> **TO BE DONE**: Show each line of the rows below that contains the string "label", copied in full. The match is case-sensitive.

> **EXTRACTED INFORMATION**:
━━━━━━━━

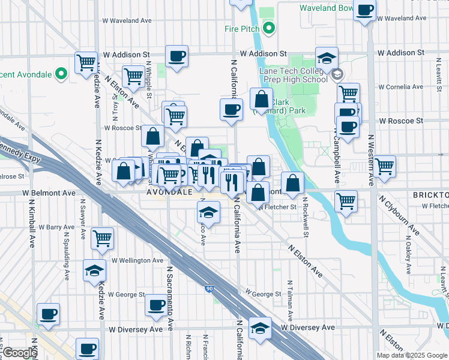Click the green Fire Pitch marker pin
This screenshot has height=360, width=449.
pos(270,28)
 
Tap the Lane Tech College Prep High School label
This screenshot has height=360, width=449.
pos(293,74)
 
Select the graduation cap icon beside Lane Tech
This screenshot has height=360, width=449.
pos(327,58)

━━━━━━━━

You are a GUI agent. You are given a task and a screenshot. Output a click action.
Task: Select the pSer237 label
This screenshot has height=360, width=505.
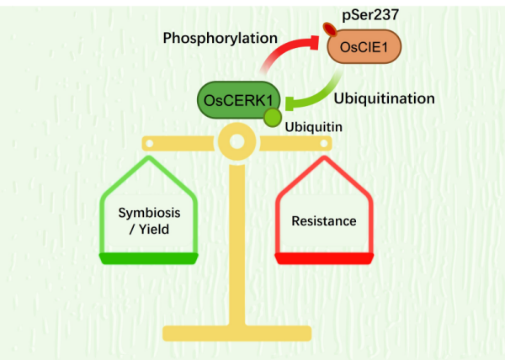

━━━━━━━━

> **COMPLETE OUTPUT**:
Tap the Lane Tech College Prep High School label
Task: Select the pSer237 label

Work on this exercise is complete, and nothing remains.